PROBLEM REQUIREMENTS: Leave out the pictures, and reproduce exactly the lines from the line containing "The height and" through the final line of the entries.

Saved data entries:
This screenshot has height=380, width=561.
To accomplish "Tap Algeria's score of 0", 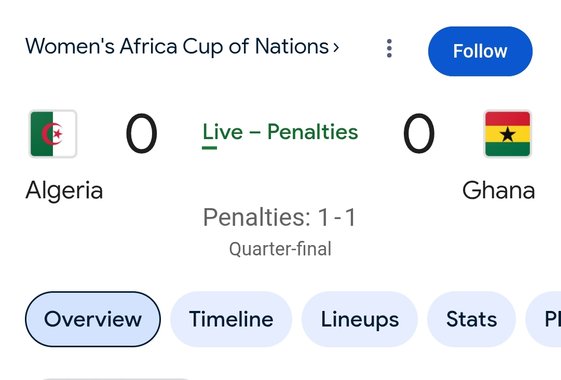I will (141, 133).

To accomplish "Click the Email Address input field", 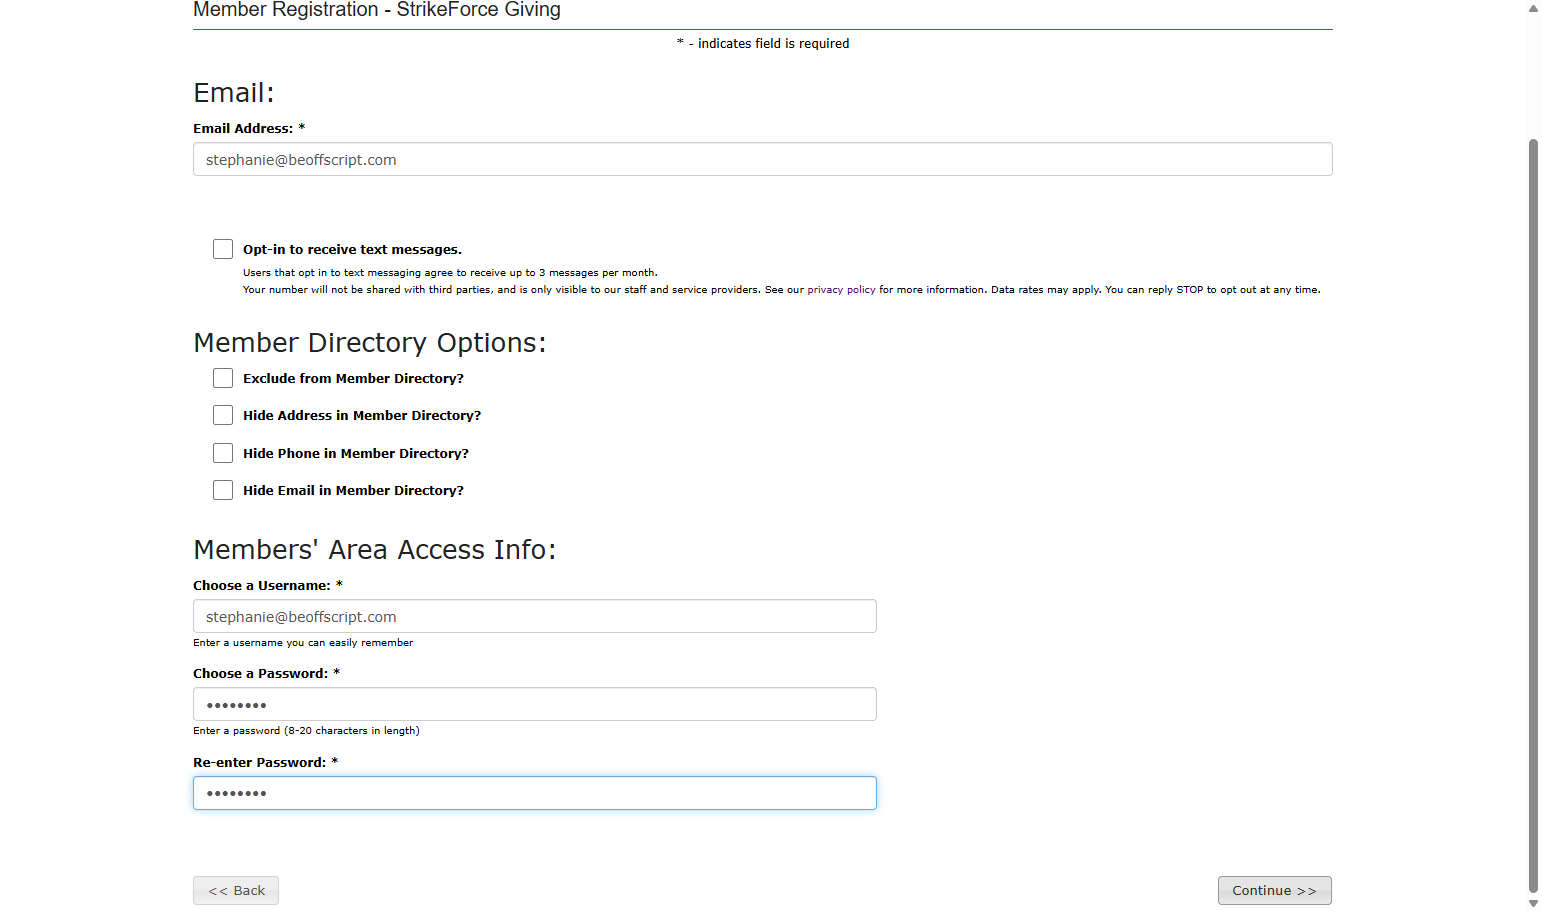I will pyautogui.click(x=762, y=159).
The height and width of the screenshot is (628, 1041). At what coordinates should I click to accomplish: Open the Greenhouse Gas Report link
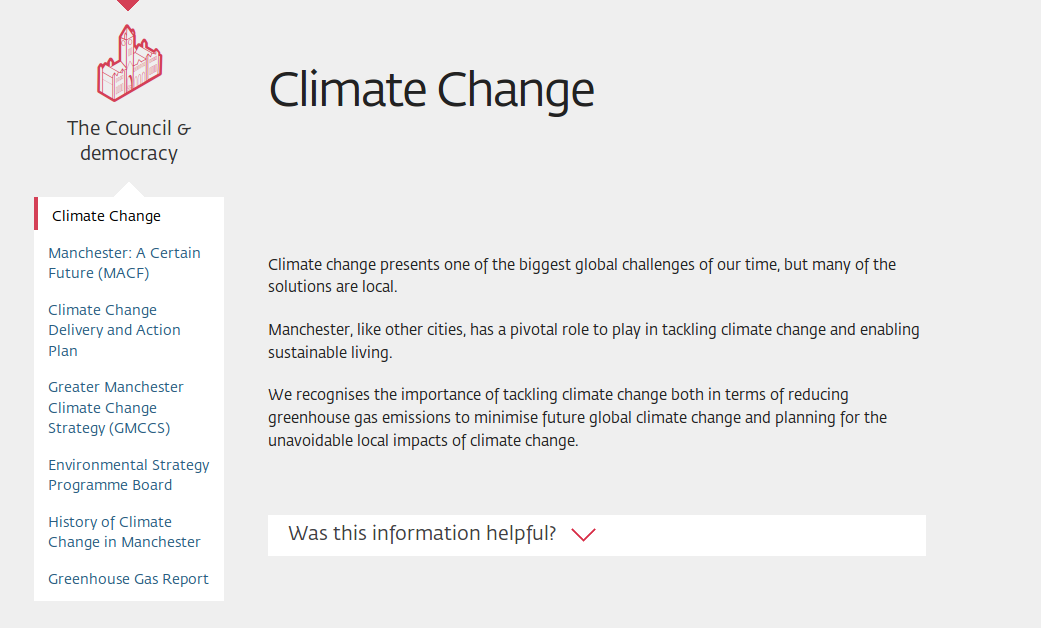(128, 579)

RESULT FOR THIS TASK:
The height and width of the screenshot is (628, 1041). At what coordinates should I click to accomplish: Open the Greenhouse Gas Report link
(128, 579)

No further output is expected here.